— Begin Extract provided —

I want to write the same method in F# and I don't know how to do it other than this:
let addChars char1 char2 = Char.ToString(char1) + Char.ToString(char2)
Is there a way to add concatenate these chars into a string without converting both into strings first?
Sidenote:
I also have considered making a char array and converting that into a string, but that seems similarly wasteful.
let addChars (char1:char) (char2: char) = string([|char1; char2|])
As I said in my comment, your C# code is not going to do what you want ( i.e. concatenate the characters into a string). In C#, adding a char and a char will result in an int. The reason for this is because the char type doesn't define a + operator, so C# reverts to the nearest compatable type that does, which just happens to be int. (Source)
So to accomplish this behavior, you will need to do something similar to what you are already trying to do in F#:
char a = 'a';
char b = 'b';
// This is the wrong way to concatenate chars, because the
// chars will be treated as ints and the result will be 195.
Console.WriteLine(a + b);
// These are the correct ways to concatenate characters into
// a single string. The result of all of these will be "ab".
// The third way is the recommended way as it is concise and
// involves creating the fewest temporary objects.
Console.WriteLine(a.ToString() + b.ToString());
Console.WriteLine(Char.ToString(a) + Char.ToString(b));
Console.WriteLine(new String(new[] { a, b }));
(See https://dotnetfiddle.net/aEh1FI)
F# is the same way in that concatenating two or more chars doesn't result in a String. Unlike C#, it results instead in another char, but the process is the same - the char values are treated like int and added together, and the result is the char representation of the sum.

— End Extract provided —
— Begin Dataset excerpt —

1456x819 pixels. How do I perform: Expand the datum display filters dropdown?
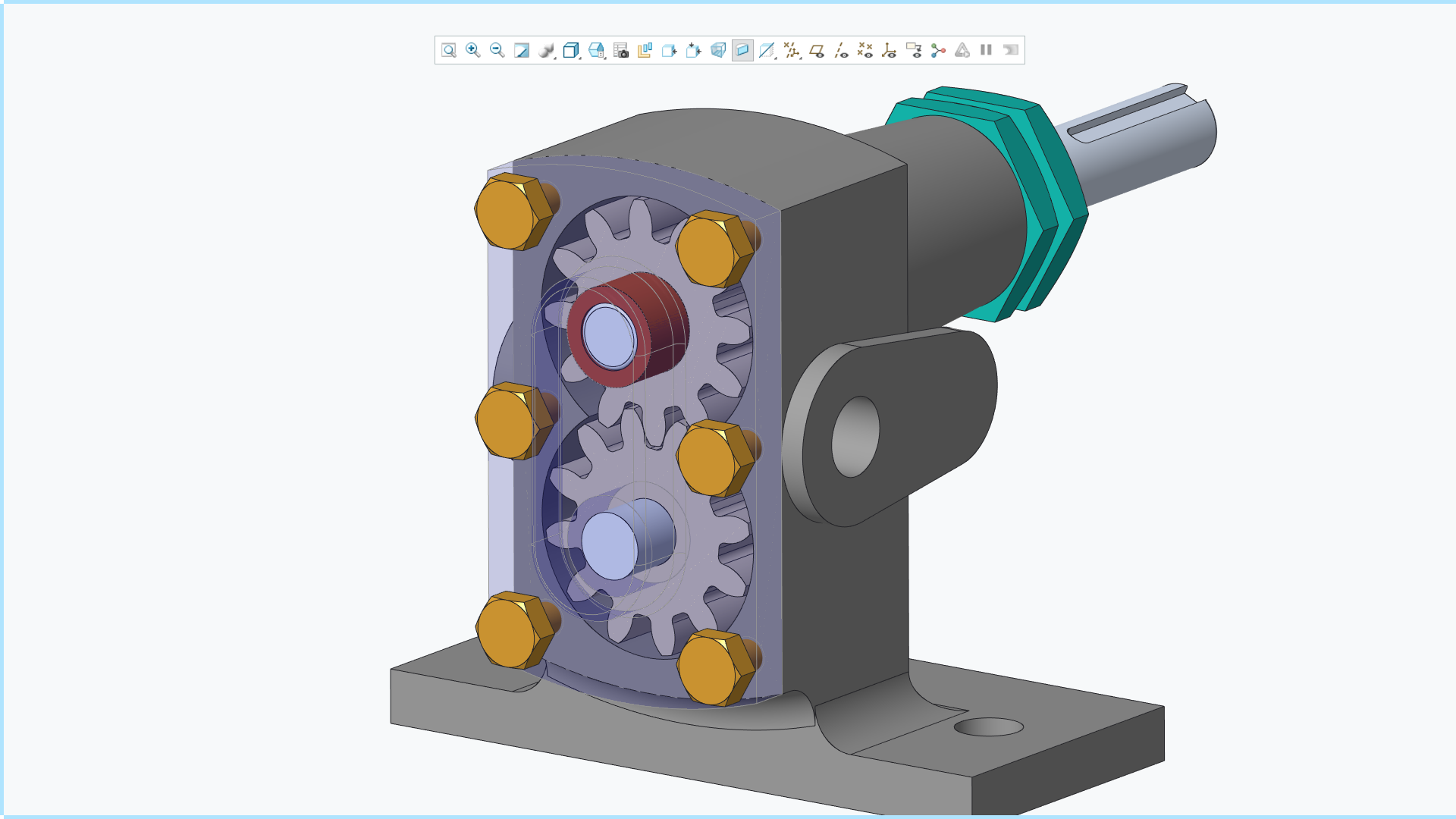[x=791, y=50]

— End Dataset excerpt —

> _Work to complete_: Print the stretch of the thread on joining chars in F# from "F# is the same" through "of the sum.".

> _Solution to the exercise_:
F# is the same way in that concatenating two or more chars doesn't result in a String. Unlike C#, it results instead in another char, but the process is the same - the char values are treated like int and added together, and the result is the char representation of the sum.